FRAGMENT ->
• • • •
Prezenty świąteczne - przyjemność czy obowiązek?

 Jak byłam dzieckiem nie wyobrażałam sobie świąt bez prezentów. To było dla mnie najważniejsze. Zresztą w tamtych czasach, kiedy dzieci nie miały tylu zabawek, inaczej patrzyło się na prezenty, a święta wydawały się takie magiczne. Zawsze wyglądałam z siostrami pierwszej gwiazdki, a rodzice wtedy podrzucali prezenty pod choinkę. Pewnego razu tej gwiazdki nie zobaczyłam i się załamałam, że prezentów też nie będzie. Były, nawet bez tej gwiazdki:)
• • • •
POLECENIE A -> Podaj dosłownie fragment tekstu o prezentach świątecznych, który zaczyna się od słów zawierających "Jak byłam dzieckiem", a kończy na "bez tej gwiazdki:)".
POLECENIE B -> Dlaczego, według tekstu o prezentach świątecznych, dawniej inaczej patrzyło się na prezenty?
Wykaz pochodzi z innego źródła niż tekst o prezentach świątecznych.

DOSTARCZONE DANE ->
• • • •
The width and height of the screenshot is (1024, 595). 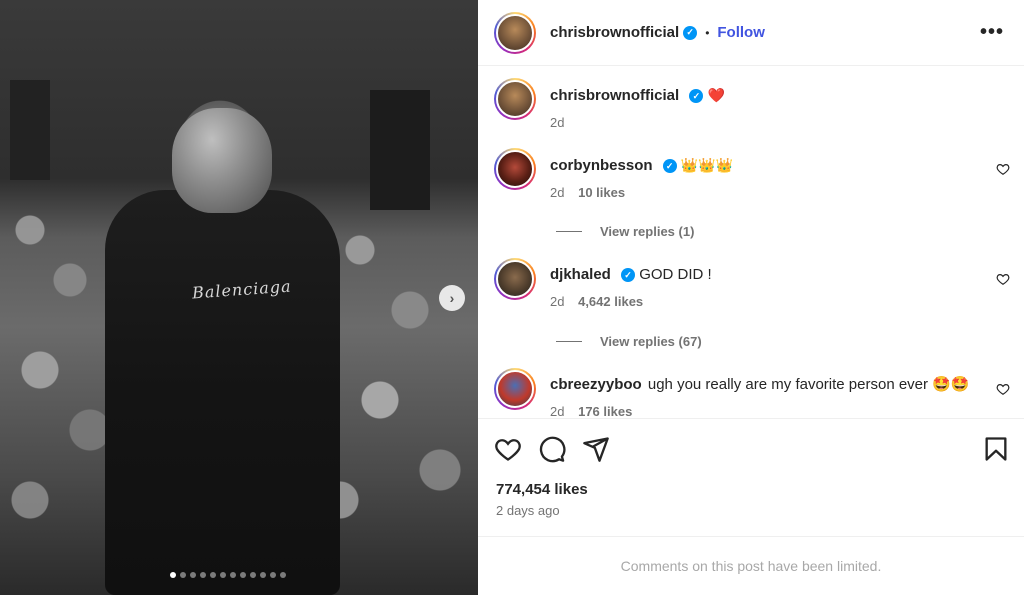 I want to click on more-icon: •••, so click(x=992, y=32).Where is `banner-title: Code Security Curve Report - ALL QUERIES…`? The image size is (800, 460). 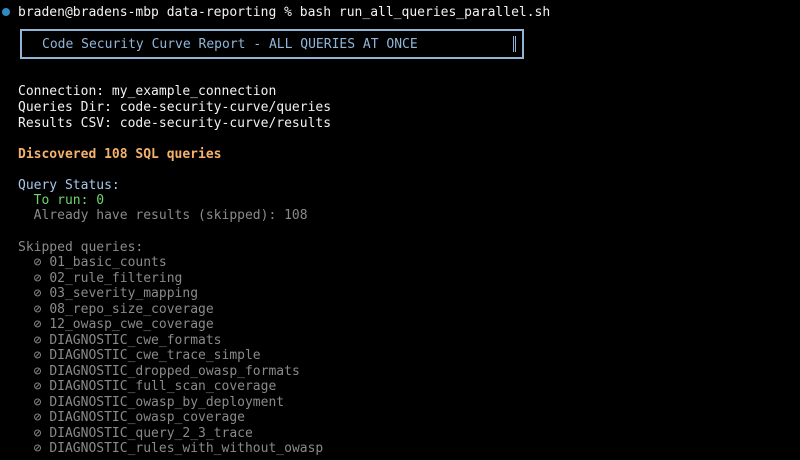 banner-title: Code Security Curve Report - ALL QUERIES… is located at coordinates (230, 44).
• • • •
OCZEKIWANA ODPOWIEDŹ A ->
Jak byłam dzieckiem nie wyobrażałam sobie świąt bez prezentów. To było dla mnie najważniejsze. Zresztą w tamtych czasach, kiedy dzieci nie miały tylu zabawek, inaczej patrzyło się na prezenty, a święta wydawały się takie magiczne. Zawsze wyglądałam z siostrami pierwszej gwiazdki, a rodzice wtedy podrzucali prezenty pod choinkę. Pewnego razu tej gwiazdki nie zobaczyłam i się załamałam, że prezentów też nie będzie. Były, nawet bez tej gwiazdki:)

OCZEKIWANA ODPOWIEDŹ B -> W tamtych czasach dzieci nie miały tylu zabawek.